Ben de o gecenin sabahı kitabı aldım.
Kitabı aldıktan sonra Ziya Beye haber gönderdim. Geldi, görüştük.
- Tılsımı bozduk, hazineyi açtık değil mi? diye gülmeye başladı. Sonra:
- Kitabı görebilir miyim? dedi.
- Aman iş çıkarmayalım, kitap çıktıkça okursunuz, dedim. Razı oldu.
Ben hemen o gün bir forma istinsah ederek maarif nezaretine koştum, yazılan formayı
gösterdim.
O gün, o saat matbaaya emir verildi, kitap için dört mürettip ayrıldı, işe başlandı.
Kitap bana teslim edildikten üç gün sonra Talat Paşa emniyet ettiği bir zata altın para olarak üç yüz lira vermiş: bir de efendiye hitaben:
“Zatı alinize küçük bir mükafat olarak üç yüz lira gönderdim, lütfen kabul buyurmanızı
rica ederim” diye kendi eliyle bir tezkere yazmış:
- Al bunu götür, Emiri Efendi’ye ver! demiş, memur parayı getirmiş, tezkere ile birlikte takdim etmiş, fakat Emiri efendi parayı kabul etmemiş, kendisi de bir tezkere yazmış:
“Lutfunuza, kadirşinaslığınıza teşekkür ederim, fakat parayı kabul edemem. Çünkü vatani, milli bir ufacık hizmet mukabilinde para almış olacağım. Bu ise vicdanıma ağır gelen bir şeydir. Bundan dolayı size teşekkür ile beraber parayı iade ediyorum. Siz parayı yardıma muhtaç olan birkaç namuslu aileye dağıtırsanız ben size müteşekkir kalacağım gibi Cenabı Hak da memnun olur. Bu sadakanın adı da Divanü Lûgati’t-Türk sadakası olsun.” demiş. 

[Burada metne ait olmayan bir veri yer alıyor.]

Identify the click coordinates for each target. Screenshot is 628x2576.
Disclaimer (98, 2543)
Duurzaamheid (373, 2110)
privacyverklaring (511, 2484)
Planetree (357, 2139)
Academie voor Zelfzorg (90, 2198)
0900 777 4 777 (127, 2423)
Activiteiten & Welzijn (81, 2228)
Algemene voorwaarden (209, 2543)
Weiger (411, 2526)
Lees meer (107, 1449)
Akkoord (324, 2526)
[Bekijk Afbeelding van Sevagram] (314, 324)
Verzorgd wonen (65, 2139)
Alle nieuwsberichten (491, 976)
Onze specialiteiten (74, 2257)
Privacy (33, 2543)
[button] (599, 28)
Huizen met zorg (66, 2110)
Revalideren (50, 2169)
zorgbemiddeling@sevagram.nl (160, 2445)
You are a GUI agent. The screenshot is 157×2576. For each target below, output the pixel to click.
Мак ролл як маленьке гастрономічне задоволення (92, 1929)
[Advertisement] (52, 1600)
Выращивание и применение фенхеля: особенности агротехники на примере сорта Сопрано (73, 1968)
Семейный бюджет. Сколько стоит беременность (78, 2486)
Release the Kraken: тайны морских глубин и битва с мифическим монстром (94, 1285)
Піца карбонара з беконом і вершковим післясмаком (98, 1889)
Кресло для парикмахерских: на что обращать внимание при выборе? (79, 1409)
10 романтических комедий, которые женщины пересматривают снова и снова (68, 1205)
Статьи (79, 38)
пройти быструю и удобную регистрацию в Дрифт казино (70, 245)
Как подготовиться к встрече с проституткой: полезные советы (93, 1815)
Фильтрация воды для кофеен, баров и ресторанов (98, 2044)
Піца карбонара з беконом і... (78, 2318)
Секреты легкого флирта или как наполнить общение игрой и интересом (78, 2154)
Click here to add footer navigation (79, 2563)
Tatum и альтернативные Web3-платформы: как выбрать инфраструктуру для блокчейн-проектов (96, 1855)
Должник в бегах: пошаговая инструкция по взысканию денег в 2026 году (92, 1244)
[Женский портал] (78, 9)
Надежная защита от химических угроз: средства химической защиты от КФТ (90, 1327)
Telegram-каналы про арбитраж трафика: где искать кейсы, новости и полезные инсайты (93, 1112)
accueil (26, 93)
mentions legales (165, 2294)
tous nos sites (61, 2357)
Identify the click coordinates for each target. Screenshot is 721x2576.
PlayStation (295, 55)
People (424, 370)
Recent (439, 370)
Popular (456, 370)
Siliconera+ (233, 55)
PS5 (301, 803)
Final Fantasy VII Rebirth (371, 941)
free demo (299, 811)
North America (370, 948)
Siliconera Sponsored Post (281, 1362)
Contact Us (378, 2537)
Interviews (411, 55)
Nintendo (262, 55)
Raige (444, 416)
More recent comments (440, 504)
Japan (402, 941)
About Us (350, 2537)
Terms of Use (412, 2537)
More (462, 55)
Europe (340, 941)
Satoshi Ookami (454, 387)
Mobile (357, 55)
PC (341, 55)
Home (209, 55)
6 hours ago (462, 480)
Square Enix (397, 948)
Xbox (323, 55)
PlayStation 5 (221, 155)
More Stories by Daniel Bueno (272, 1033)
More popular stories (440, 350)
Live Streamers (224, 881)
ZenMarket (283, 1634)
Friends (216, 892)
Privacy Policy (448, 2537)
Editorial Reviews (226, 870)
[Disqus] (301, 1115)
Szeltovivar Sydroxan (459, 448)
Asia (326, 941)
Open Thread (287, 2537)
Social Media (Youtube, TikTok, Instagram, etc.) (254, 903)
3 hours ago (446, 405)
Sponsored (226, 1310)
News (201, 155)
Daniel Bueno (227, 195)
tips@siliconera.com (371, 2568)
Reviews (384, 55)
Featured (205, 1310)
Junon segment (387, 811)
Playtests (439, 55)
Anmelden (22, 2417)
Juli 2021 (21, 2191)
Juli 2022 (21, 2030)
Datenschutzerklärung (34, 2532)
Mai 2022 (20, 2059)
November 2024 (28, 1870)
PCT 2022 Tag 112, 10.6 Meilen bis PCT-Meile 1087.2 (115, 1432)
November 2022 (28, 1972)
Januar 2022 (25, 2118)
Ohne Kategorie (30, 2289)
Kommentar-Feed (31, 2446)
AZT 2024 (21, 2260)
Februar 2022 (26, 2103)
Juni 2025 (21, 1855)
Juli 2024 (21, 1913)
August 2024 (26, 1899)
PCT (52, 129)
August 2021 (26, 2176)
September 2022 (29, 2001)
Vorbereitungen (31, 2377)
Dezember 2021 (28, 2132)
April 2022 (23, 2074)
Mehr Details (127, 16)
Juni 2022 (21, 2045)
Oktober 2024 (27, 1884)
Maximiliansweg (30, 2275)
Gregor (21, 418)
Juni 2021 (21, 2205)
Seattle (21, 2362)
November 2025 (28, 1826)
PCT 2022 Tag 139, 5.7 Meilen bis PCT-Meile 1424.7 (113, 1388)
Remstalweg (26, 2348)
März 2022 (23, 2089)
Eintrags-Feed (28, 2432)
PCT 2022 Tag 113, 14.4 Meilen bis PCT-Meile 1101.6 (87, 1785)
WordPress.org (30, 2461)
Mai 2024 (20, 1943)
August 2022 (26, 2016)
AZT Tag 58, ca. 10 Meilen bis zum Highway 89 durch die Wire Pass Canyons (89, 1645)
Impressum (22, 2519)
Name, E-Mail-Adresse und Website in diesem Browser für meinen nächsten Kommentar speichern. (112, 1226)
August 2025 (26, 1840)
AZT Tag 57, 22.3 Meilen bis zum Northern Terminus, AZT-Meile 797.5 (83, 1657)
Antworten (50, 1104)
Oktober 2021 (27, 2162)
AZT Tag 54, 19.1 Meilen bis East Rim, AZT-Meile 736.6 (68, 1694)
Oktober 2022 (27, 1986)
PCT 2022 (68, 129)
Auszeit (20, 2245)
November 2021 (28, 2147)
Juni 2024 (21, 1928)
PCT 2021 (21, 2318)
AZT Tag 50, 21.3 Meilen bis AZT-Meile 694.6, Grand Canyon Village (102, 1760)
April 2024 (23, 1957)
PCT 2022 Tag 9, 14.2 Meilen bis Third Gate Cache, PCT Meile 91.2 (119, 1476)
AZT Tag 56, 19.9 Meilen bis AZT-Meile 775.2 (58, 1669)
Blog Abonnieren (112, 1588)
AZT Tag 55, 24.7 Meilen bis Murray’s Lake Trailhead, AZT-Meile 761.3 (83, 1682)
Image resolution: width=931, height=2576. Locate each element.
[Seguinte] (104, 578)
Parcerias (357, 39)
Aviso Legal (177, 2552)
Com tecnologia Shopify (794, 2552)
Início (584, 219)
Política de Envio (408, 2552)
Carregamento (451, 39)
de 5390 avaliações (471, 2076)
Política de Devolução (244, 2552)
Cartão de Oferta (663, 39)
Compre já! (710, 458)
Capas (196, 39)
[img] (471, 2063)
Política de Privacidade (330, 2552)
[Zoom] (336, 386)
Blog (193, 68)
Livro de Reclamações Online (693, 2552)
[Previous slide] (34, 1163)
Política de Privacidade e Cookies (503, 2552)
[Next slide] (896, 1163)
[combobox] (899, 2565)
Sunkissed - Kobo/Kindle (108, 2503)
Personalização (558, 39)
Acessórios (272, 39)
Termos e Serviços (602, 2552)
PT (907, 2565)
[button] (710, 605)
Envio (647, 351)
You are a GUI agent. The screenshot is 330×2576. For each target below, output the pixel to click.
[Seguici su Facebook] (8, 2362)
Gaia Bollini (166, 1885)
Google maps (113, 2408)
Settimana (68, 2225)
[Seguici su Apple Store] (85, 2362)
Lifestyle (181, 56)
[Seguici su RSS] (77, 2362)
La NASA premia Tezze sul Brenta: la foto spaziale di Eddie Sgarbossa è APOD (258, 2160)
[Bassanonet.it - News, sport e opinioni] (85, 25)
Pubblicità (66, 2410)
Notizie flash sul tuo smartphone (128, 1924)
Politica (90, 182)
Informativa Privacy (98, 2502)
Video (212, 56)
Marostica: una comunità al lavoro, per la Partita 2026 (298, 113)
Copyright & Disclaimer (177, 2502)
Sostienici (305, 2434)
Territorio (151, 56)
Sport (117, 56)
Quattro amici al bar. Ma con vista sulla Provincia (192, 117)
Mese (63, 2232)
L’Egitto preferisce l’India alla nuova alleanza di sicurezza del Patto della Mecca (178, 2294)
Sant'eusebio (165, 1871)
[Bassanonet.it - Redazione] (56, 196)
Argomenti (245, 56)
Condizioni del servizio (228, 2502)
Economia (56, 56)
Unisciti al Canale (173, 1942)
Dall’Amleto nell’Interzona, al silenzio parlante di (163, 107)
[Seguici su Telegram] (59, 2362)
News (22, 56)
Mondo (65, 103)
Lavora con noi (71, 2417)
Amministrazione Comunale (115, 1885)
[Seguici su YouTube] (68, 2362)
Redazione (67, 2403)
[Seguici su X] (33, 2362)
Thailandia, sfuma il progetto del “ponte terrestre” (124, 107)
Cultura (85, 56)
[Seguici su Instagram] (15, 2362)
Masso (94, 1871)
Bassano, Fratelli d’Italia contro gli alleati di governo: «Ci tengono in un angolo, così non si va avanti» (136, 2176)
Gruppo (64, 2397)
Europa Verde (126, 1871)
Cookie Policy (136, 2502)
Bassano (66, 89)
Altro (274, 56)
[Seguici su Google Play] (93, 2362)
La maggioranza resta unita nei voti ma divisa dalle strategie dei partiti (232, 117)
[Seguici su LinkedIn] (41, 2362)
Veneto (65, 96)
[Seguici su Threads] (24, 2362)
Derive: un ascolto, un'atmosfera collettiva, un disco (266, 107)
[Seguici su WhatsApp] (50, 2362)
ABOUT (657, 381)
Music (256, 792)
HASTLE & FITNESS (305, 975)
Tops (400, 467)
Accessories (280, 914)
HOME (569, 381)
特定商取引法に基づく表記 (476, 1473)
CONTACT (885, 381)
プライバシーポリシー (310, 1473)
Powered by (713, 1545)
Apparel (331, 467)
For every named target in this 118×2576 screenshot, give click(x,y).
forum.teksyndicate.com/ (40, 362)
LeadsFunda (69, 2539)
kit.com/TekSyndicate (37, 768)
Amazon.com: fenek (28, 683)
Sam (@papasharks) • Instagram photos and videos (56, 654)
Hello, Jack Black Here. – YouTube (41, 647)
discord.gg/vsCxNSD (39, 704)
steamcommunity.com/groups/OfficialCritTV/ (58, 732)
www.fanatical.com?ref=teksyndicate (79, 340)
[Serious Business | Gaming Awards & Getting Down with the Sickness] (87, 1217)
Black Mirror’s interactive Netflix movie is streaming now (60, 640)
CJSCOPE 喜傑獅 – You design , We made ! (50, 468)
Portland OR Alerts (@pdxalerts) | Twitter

Emiri Efendi bize bu işi anlattıktan sonra:
- Nasıl, işimi beğeniyor musunuz? diye sordu. Biz de:
- Bu işi bizim beğendiğimiz gibi, Tanrı da beğendi. diye kendisine teşekkür ettik.
Kitap basılmaya başladı. Ben her gün bir parça yazıyorum. Yalnız bana bir korku geldi.
Korku şu idi:
Bu kitap dünyada bir tane. İkinci bir nüshası yok, fotoğrafını aldırmak kabil değil. Çünkü
birkaç sayfası yıpranmış. Fotoğrafta çıkmayacak hale gelmiştir. Ben bu kitabı evimde nasıl
muhafaza edebilirim? Allah göstermesin, ben evde bulunmadığım bir zaman bir yangın olsa ne olur? Bir hırsız gelir, eşyayı aşırırken bunu da alır, götürürse hükümete ne demeli? İyisi mi ben bunu evimden daha emniyetli bir yere koyayım, dedim. İlk evvel umumi kütüphaneye götürdüm. Müdür İsmail Efendiye anlattım:
-Bu sizde kalsın, ben gelir, burada istinsah ederim, dedim.
Merhum korktu:
- Aman kardeş, beni böyle bir tehlikeli işe uğratma, bizim kütüphaneye günde birkaç yüz okuyucu geliyor. İçlerinden birisi şeytana uyar da kitabı aşırırsa ben ne yaparım? Onun için beni affedin. Ben bu kitabı alamam, dedi. 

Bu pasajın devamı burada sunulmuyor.